Comment tous les directeurs généraux, Caron a réussi des bons coups et des moins bons. Il est derrière la décision d'avoir préféré Doug Wickenheiser à Denis Savard. Il avait recommandé qu'on choisisse Marcel Dionne avant Guy Lafleur. Par contre, plusieurs de ses choix au repêchage sont devenus des joueurs étoiles. Il a également eu le flair de compléter une transaction qui lui a permis de mettre le grappin sur Brett Hull alors qu'il était un joueur sans nom qui n'annonçait rien de bon à Calgary. Hull a donné 527 buts aux Blues.
« Ron n'aurait jamais dû être remercié en 1983, me fait remarquer Serge Savard dont la nomination comme directeur général a coïncidé avec le départ du Prof. On s'en allait au repêchage et je n'étais pas préparé pour ça. Je n'y connaissais rien. Je lui ai téléphoné pour lui demander son aide puisqu'il connaissait tous les plans du Canadien en vue de ce repêchage. Il est venu me porter ses dossiers. »
Cette année-là, Savard a pu repêcher Alfie Turcotte, Claude Lemieux, Sergio Momesso et John Kordic.

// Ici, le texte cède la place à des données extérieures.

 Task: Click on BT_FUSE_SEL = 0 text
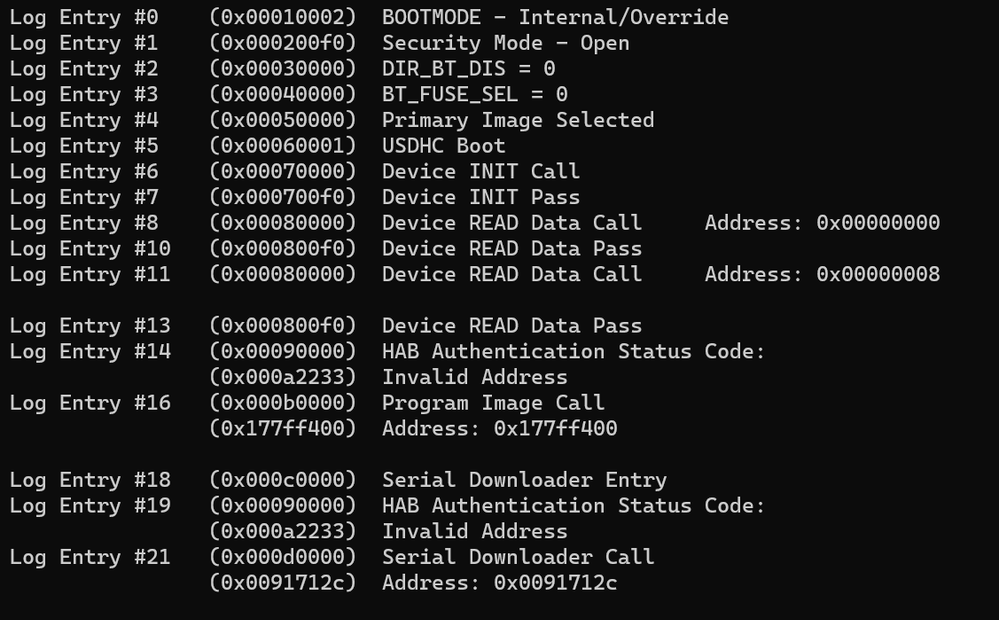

Pour ma part, je conserve le souvenir d'un homme coloré, toujours prêt à rendre service. Un homme à l'aise financièrement, amoureux de la vie et du bon vin, dont la cave était quelque chose à voir, paraît-il. Un homme charmant qui ne méritait pas de passer les sept dernières années de sa vie dans une résidence pour personnes en perte d'autonomie après avoir subi un AVC peu de temps après sa retraite.
Jusqu'à la toute fin, il a profité de l'amitié de Savard qui a veillé sur lui comme s'il s'agissait de son propre frère. Il a vu à ce que le Prof ne manque de rien et profite des meilleurs soins.
Il y a aussi cet ami inséparable qu'est devenu Fred Relihan, l'ex-responsable du video chez le Canadien à l'époque du Forum. Durant ses rares sorties, c'est cet homme discret et effacé, âgé de 85 ans, qui poussait son fauteuil roulant. Relihan a été ses yeux au cours des dernières années quand Ronald a perdu partiellement la vue, une conséquence de son diabète.
Qu'un simple responsable du video se soit attaché à lui de cette façon nous en dit beaucoup sur l'empreinte que Caron a laissée sur les gens qu'il a cotoyés. Un juste retour des choses pour un homme qui a beaucoup donné.